Now, back to Jesus not being recognized in the Garden after He was resurrected. In John 21, starting in verse 14, we see Jesus appearing first to Mary Magdalene: “Having said this, she turned around and saw Jesus standing there, but she did not know it was Jesus. “Woman,” Jesus said to her, “why are you crying? Who is it that you’re seeking?” Supposing he was the gardener, she replied, “Sir, if you’ve carried him away, tell me where you’ve put him, and I will take him away.” Jesus said to her, “Mary.” Turning around, she said to him in Aramaic, “Rabboni!”—which means “Teacher.” “Don’t cling to me,” Jesus told her, “since I have not yet ascended to the Father. But go to my brothers and tell them that I am ascending to my Father and your Father, to my God and your God.” Mary Magdalene went and announced to the disciples, “I have seen the Lord!” And she told them what he had said to her.”

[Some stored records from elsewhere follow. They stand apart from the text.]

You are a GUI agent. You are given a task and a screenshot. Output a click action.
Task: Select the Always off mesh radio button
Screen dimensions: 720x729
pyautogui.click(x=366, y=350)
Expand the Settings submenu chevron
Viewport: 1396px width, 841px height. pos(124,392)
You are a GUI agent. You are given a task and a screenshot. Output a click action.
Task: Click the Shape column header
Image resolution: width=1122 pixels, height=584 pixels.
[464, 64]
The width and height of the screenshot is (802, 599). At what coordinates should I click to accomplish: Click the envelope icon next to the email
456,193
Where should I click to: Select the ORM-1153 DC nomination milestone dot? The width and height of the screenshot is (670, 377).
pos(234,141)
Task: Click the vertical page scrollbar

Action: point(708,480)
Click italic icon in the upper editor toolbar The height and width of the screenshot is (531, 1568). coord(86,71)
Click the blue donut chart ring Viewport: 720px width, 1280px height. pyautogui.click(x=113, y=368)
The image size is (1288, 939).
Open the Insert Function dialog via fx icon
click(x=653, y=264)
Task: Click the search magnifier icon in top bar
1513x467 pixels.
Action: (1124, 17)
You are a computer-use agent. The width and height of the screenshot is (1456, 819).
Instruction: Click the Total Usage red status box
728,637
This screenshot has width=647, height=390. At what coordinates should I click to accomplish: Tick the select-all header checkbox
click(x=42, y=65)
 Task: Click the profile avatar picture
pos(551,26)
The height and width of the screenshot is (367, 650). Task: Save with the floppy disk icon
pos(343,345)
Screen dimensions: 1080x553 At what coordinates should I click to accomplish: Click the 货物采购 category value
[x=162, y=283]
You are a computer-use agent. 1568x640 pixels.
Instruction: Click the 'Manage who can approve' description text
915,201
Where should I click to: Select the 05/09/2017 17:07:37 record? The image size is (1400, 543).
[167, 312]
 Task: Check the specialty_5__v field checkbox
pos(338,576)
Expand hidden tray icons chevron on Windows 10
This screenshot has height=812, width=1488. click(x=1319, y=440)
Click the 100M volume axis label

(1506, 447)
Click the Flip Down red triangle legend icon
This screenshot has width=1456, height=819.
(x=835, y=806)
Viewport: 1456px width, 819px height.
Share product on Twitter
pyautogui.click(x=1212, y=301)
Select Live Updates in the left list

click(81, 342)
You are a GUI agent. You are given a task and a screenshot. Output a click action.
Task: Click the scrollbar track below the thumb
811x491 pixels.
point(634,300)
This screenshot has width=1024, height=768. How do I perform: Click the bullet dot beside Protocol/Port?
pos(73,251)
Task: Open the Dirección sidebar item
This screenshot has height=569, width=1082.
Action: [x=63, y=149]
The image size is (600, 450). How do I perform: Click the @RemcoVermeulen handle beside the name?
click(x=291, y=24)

When Mary heard His voice, she knew it was Jesus and I imagine she was about to fall to His feet and grab them because she was so relieved to see Him alive—after all, it was Mary and the other women who stayed with Him at the Cross and saw everything while the disciples were gone—although one man was there, either John or maybe Lazarus. She knew He was dead! It wasn’t a rumor to her, there was no mistake! But Jesus told her not to touch Him because He hadn’t gone to see God yet. And I imagine He went because Mary ran off to tell the disciples and I can’t imagine she would leave while He was still there—I sure wouldn’t and I bet you wouldn’t either. As long as Jesus is there, I am there too. But why did Jesus go? Why didn’t He go with Mary to see the disciples? Why didn’t He parade around town or go to the Temple and work miracles? Well, like we talked about last year for Passover, Jesus was the Lamb of God and so He was just like that lamb the Israelites ate in Egypt, only a lamb in Egypt was only good for one family and only for that night—but what Jesus did on the Cross as the ultimate Lamb of God destroyed sin and destroyed death for everyone who believes forever. But something else always happened the week of Passover. On the Sunday during the Passover week, the priests would take a very special offering of the new barley crop to the Temple. They would cut a sheaf, which is the stems plus the barley heads (which is what you can eat)—if you have seen a cartoon or a picture of Joseph’s dream of all the sheafs bowing down before him, you know what I mean. The priests would take the sheaf and do a special kind of offering. They would hold the sheaf up and wave it before the Lord so that He would bless the harvest and then everyone could eat the barley, but they couldn’t eat it until God got some first. That was called Bikkurim, or First Fruits. And that was the very same day that Jesus was resurrected. Satan tried to keep Him dead and poured all his power into doing it but Jesus lives again forever. That’s why Paul said, “But as it is, Christ has been raised from the dead, the firstfruits of those who have fallen asleep. For since death came through a man, the resurrection of the dead also comes through a man.” All those sheaves of barley for more than a thousand years, every year, were all pointing the way to Jesus being resurrected from the dead.
I love you. Happy Passover. Happy Firstfruits. Happy Resurrection Sunday.